== Segment start ==

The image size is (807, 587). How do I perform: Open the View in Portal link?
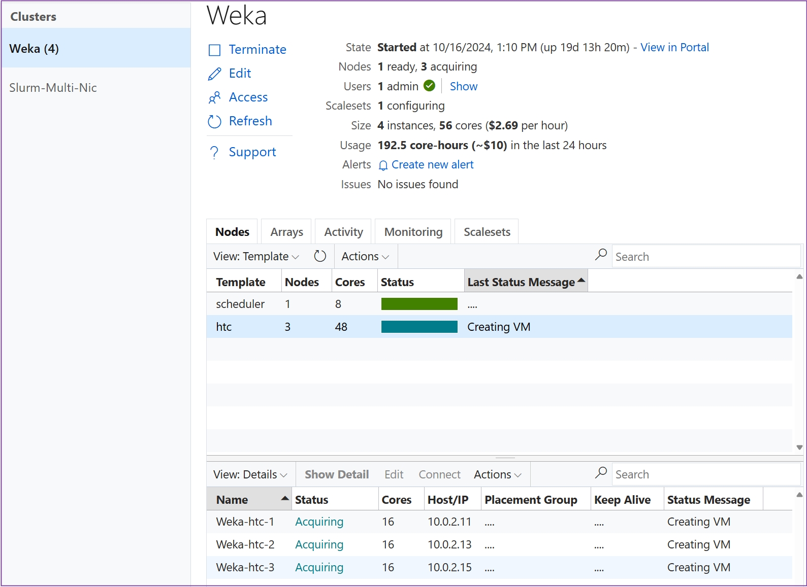pyautogui.click(x=674, y=48)
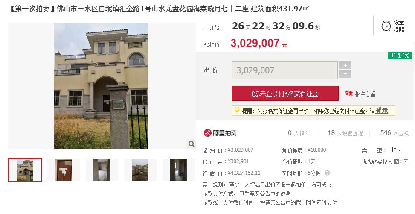Click the lightbulb tip icon

click(237, 110)
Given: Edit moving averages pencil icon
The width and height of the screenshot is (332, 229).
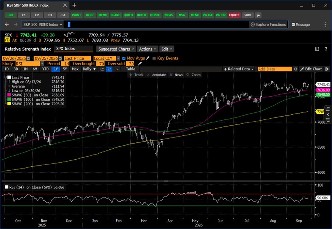Looking at the screenshot, I should click(148, 58).
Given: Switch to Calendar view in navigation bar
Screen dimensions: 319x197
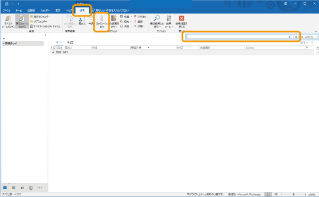Looking at the screenshot, I should 14,187.
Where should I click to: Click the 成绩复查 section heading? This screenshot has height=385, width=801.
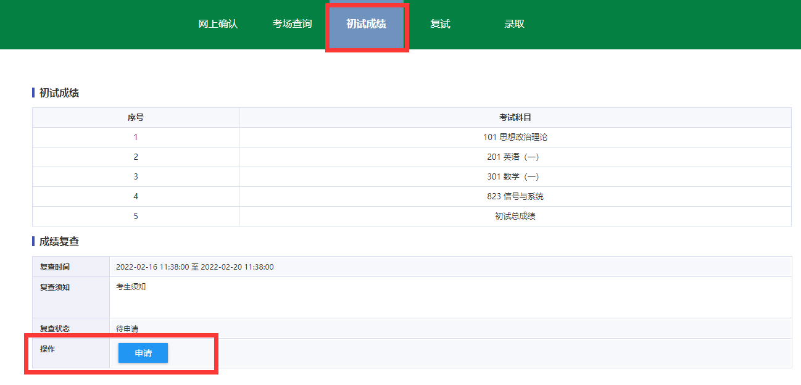coord(59,241)
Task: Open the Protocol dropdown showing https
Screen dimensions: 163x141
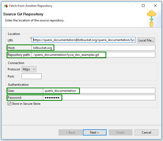Action: click(29, 69)
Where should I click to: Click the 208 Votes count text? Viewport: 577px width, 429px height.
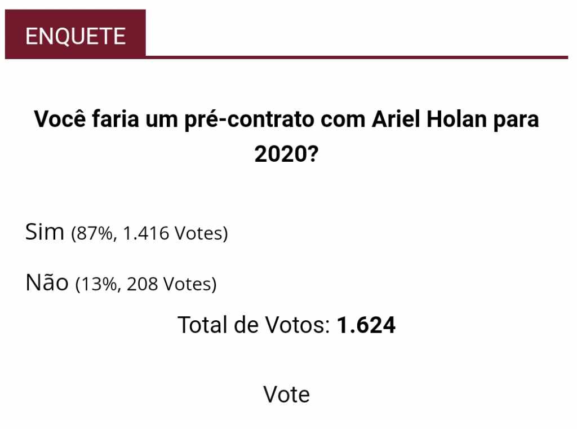(x=169, y=284)
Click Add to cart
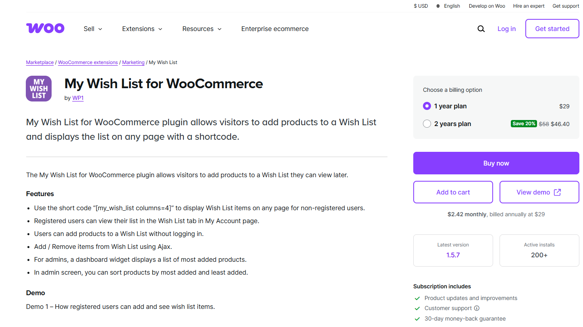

== Segment end ==

▶ Problem to solve
Where a picture appears in the material above, skip it, and print the rest exactly.

▶ Output of the exercise
The image size is (807, 587). How do I perform: Open the View in Portal link?
pyautogui.click(x=674, y=48)
Click the lightbulb tip icon

click(237, 110)
Given: Edit moving averages pencil icon
The width and height of the screenshot is (332, 229).
Looking at the screenshot, I should click(148, 58).
Given: Switch to Calendar view in navigation bar
Screen dimensions: 319x197
Looking at the screenshot, I should 14,187.
Where should I click to: Click the 成绩复查 section heading? This screenshot has height=385, width=801.
coord(59,241)
Task: Open the Protocol dropdown showing https
Screen dimensions: 163x141
Action: click(29, 69)
Where should I click to: Click the 208 Votes count text? Viewport: 577px width, 429px height.
(x=169, y=284)
Click Add to cart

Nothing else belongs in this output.